My wife even said how cool that is.


----------



## CuongNhuka (Jan 4, 2007)

(to invisablehand-held tape recorder) "Note to self, never -censored- with the SAS, find out what the SAS are, consder joining the SAS inspite of being in the states. "

By the way, what is the SAS?


----------



## Andy Moynihan (Jan 4, 2007)

The British *S*pecial *A*ir *S*ervice, based in Hereford, England.


----------



## MA-Caver (Jan 4, 2007)

Ceicei said:


> *whistle*
> 
> Wow!  I'm glad this didn't happen in England with the way they view those who defend themselves.   Not that the location matters, I am truly impressed with this man.  The story gives me hope to think I will never lose my martial arts knowledge when I get older.  *I plan to continue training until I croak.*
> 
> - Ceicei


Of *that* I have no doubt that you will continue to do so. As far as forgetting... that's unlikely as well. Even if you were to stop training today and try to resume it three or four years from now... muscle memories will retain and re-affirm all that you've learned. Unlike before where you took time off to have your (beautiful) kids ... you went straight out to your present ranking/belt and that long of a time of continuous training doesn't go away easily. 

As with the old man demonstrated one doesn't forget years of training... even after non-use.
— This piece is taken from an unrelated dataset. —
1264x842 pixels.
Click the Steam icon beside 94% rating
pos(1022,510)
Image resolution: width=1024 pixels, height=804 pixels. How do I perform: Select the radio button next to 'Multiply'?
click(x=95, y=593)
His previous combat experiences eliminated the fear that someone else his age would've succumbed to and probably would've been badly beaten or killed. 
Kudos to him for standing up and refusing to be a victim. :asian:


As Andy Moynihan correctly identified the SAS... they're the equivalent to our Navy Seals, Green Berets and Rangers. They're also known for their anti-terrorist expertise. A bunch of bad-assed boys to be sure.


----------



## SFC JeffJ (Jan 4, 2007)

Who Dares, Wins!


----------



## Cruentus (Jan 4, 2007)

Doesn't surprise me; SAS puts out some of the best.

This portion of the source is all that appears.